We inherited the Amazon from the world
‘We’ve had 16 years of leadership by the Workers’ Party, which became associated with corruption scandals over the years. I think Bolsonaro got elected despite who he is because he was running against the Workers’ Party in the second round, and people wanted “something different”. So now it seems like if you’re not a Bolsonaro supporter, then you must be a leftist, and this division stifles healthy discussion.
The current government is promoting a sense of Brazilian nationalism, which is why it doesn’t go down well when foreign countries, especially European ones, point fingers at Brazil’s management of the Amazon forest. Although European countries historically also destroyed natural resources of their own and of others, this doesn’t give us licence to do the same nowadays, when we already know so much more about the environment.

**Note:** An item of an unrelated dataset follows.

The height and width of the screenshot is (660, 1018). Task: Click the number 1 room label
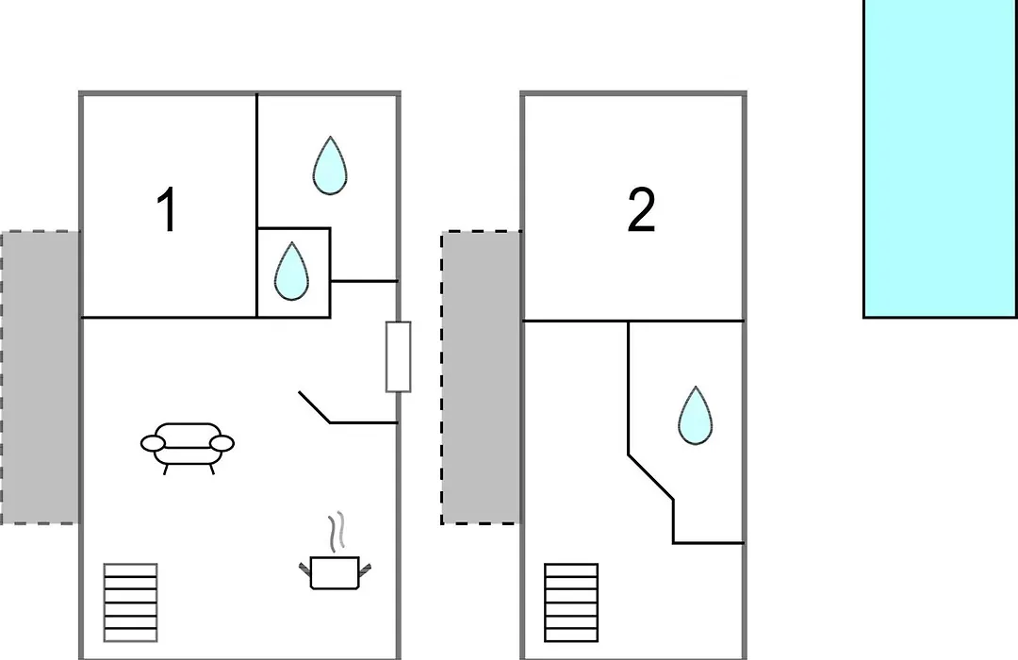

It’s upsetting how much impact Bolsonaro has had on the environment, but of course it was not only because of him. All the ministers that he appointed had views similar to his, and laws have to pass through various organs in the political system. But an elected president is theoretically the voice of the people, and if he goes on TV to say that we need to return the Amazon to the people so they can profit from it, that emboldens the farmers, miners and loggers who indeed want to do just that. I don’t like the current narrative in Brazil that “the Amazon is ours”, as it simply isn’t. Instead, it is a natural and cultural treasure which is truly, truly amazing, and Brazilians just happened to inherit it from the world.’
Lucas Meirelles dos Santos, an MSc student of Environmental Science, reflects on the current political situation in his home country.